Dr. Ward-Caviness is also interested in how epigenetics and metabolomics can serve as an early indicator of adverse health effects from chemical and social environmental exposures and in particular how molecular biomarkers can give us insight into how the environment may accelerate the aging process and thus contribute to chronic disease. By integrating molecular and clinical data, Dr. Ward-Caviness seeks to understand environmental health as a way to advance personalized medicine and reduce health disparities.
Born in 1947, Prof. Reiko Kishi was a medical student when she first learned about the victims of the Minamata mercury poisoning. Thereafter she began to study toxicology and obtained her PhD from Hokkaido University (1977). In 1990, she received an MPH degree from the School of Public Health, Harvard University. In 1997, she was the first woman to become a full professor of the Department of Public Health Sciences at Hokkaido University. She is currently a Distinguished Professor of Hokkaido University, Center for Environmental and Health Sciences.

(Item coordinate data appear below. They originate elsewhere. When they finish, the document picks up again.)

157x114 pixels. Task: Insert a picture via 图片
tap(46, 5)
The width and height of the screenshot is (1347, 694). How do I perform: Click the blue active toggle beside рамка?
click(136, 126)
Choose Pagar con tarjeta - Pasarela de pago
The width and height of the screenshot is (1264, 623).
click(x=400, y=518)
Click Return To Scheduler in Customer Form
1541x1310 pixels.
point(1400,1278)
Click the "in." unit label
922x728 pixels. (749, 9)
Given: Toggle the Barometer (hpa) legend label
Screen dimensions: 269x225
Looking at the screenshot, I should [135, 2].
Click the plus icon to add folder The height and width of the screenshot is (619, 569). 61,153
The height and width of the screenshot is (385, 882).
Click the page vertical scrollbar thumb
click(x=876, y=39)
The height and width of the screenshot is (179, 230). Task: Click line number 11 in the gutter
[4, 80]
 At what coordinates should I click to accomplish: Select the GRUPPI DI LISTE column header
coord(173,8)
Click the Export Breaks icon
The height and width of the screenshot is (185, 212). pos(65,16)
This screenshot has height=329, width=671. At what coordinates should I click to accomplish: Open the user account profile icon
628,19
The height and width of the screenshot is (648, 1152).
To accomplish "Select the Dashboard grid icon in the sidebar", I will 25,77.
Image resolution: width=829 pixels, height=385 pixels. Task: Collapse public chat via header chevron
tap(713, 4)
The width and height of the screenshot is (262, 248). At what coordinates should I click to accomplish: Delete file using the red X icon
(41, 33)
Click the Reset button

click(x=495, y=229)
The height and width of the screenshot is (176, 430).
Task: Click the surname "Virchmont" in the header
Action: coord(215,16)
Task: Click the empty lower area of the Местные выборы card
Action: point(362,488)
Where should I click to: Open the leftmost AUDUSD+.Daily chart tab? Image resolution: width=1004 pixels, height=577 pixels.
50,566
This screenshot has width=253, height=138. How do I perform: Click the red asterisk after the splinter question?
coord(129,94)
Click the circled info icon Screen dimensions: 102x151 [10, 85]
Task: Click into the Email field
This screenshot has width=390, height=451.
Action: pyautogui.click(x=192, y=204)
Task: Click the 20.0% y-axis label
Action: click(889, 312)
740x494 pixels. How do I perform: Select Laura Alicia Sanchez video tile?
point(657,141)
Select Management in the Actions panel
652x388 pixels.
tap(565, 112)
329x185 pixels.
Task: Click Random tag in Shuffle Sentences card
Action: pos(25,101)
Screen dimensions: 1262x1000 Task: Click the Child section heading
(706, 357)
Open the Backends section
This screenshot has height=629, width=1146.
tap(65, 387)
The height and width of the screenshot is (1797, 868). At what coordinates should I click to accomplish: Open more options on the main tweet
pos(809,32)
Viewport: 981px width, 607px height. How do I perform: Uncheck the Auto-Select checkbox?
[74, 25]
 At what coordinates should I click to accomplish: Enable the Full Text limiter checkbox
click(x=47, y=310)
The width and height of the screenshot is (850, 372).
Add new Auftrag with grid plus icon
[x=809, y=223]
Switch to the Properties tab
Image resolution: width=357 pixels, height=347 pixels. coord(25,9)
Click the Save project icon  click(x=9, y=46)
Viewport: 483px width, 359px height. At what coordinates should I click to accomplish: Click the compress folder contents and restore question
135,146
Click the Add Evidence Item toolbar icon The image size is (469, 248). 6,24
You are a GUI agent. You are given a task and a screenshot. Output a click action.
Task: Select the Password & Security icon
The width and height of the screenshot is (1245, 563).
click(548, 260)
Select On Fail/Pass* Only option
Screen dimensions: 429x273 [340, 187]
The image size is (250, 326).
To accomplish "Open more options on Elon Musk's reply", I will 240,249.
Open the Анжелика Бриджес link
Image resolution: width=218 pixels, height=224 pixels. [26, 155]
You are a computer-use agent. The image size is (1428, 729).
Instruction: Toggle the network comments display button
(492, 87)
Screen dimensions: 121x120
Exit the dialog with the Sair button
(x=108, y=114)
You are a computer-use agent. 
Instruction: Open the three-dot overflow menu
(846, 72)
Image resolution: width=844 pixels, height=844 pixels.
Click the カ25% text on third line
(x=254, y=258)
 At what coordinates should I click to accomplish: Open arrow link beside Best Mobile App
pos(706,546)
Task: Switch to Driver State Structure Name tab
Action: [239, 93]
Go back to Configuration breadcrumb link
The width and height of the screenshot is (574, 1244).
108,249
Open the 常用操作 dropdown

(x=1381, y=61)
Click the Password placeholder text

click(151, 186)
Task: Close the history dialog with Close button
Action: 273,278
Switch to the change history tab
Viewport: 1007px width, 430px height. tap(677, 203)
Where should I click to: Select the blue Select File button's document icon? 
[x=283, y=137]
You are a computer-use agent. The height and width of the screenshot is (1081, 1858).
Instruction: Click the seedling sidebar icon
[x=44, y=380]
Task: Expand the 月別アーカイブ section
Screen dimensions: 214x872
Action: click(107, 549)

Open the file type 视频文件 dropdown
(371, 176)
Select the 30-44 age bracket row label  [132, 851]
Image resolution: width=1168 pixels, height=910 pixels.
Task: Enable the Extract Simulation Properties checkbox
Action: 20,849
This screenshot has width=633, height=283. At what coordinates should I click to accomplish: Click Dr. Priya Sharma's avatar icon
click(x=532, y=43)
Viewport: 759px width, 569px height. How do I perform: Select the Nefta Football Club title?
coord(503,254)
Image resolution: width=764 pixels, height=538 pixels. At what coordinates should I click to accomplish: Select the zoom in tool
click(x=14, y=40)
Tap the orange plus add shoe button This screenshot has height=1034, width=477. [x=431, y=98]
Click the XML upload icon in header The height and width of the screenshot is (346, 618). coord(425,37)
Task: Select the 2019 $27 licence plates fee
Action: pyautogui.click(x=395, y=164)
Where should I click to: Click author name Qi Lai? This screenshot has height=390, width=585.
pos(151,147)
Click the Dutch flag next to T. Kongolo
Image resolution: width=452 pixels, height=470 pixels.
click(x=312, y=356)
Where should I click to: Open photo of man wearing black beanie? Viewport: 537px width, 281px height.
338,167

She was a trailblazer in the elucidation of various health impacts of developmental exposure to low-level environmental chemicals in birth cohort studies. The Hokkaido Study of Environment and Children’s Health (N=514 and 20,926) was launched in 2002. The most remarkable feature of this study is that it is a study of the effects of general background levels of chemicals in the environment. Her group discovered that chemicals such as PFASs have effects on birth weight, and immune function. In addition, they found strong evidence of endocrine disruptions caused in utero in humans. An increase in maternal dioxin, PFASs and MEHP was found to be related to some sex hormone levels in cord blood. Her work emphasizes the life course approach, focusing on the early life period as it sets the stage for lifelong health. In the last 20 years, her group has published more than 150 original research papers from the cohort. Their biomolecular studies revealed that even with a similar level of exposure to chemicals, genetic polymorphisms such as those in aryl hydrocarbon receptors, and drug-metabolizing enzymes were associated with large differences in fetal effects.
She has also used environmental epidemiology to influence public policy. From 2005, as a member of the Science Council of Japan she organized several committees that issued more than ten recommendations to the government and academia. In 2011, after the great East Japan earthquake and the Fukushima nuclear accident, she used environmental epidemiology to effect public policy. As the Chair of the Food Hygiene Council of the Japan Committee of the Ministry of Health, Labor and Welfare, she worked to codify the safety limits for the level of radiation-contaminated foods in Japan. This contributed to decrease the risk of thyroid cancer in Fukushima.
In 2011, she was a cofounder of the Birth Cohort Consortium of Asia (BiCCA). Since 2015, her center has been a WHO Collaborating Centre for Environmental Health and Prevention of Chemical Hazards and she has been its director. She has been a member of the ISEE Asia and Western Pacific Chapter Executive Council since 2014 and was the president of the 4th ISEE & ISES (joint) Asian Chapter Meeting. (2016)
As she noted in two of her recently published books, Health Impacts of Developmental Exposure to Environmental Chemicals, and Indoor Environmental Quality and Health Risk Toward Healthier Environment for All, Springer Nature, 2020, the accumulation of scientific knowledge and reinforcement of political actions based on scientific evidence are exceedingly important and of key significance for SDGs.